CIDS - Common Impact Data Standard
The Common Impact Data Standard is a standardized way to represent a social purpose organization’s (SPO) impact model (i.e. their theory of change, logic model, outcome chain, etc). It is a way to represent impact as defined by the Impact Management Project Norms (now housed at Impact Frontiers). It enables the exchange of impact information between organizations regardless of the impact models being used.
We understand “impact” as a change in outcomes for people and the planet. To represent impact, the Common Impact Data Standard represents the five dimensions: what, who, how much, contribution and risk, plus a sixth dimension of how.

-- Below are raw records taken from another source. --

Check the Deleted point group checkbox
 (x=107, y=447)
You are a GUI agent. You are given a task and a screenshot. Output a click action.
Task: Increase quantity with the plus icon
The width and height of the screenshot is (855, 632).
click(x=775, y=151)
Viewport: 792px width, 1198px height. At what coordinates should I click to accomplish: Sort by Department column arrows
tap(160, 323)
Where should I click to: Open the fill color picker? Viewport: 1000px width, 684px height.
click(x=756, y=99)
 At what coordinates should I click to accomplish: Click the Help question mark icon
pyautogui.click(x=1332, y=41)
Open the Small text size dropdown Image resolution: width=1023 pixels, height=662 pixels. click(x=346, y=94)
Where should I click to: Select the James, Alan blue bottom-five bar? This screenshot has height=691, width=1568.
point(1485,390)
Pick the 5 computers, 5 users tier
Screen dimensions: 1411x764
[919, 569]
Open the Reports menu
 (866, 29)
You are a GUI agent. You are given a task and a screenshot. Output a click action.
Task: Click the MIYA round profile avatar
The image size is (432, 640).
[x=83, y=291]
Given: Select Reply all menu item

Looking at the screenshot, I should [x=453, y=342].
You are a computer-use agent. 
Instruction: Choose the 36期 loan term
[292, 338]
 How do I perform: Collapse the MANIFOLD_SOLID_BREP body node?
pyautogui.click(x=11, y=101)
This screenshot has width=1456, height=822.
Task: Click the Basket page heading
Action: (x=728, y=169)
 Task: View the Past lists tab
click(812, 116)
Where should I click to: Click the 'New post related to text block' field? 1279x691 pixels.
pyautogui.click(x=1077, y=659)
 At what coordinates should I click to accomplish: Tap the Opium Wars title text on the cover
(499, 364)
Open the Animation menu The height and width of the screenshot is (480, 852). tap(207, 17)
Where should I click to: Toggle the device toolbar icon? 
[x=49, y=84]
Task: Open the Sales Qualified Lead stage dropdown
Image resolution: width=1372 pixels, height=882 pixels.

Built on linked data and using the JSON-LD exchange format, the Common Impact Data Standard also allows for data interoperability. This means that any aligned software can read the bespoke data sets and reports coming in from another aligned software platform. Links to data can be shared from platform to platform with little human effort.
The Common Impact Data Standard represents impact models We use “impact models” as a general term to describe a family of similar relational maps such as a logic model, logical framework analysis, a theory of change, outcome chain, impact map, results framework, and outcomes map. The Common Impact Data Standard also represents the processes by which an SPO delivers outcomes to or with its stakeholders.
The Common Impact Data Standard is defined using the OWL semantic web ontology language and conforms to linked data standards.
A widely adopted data standard will create a uniform representation of impact while allowing each organization the flexibility to design an impact model that is most relevant to it and its stakeholders.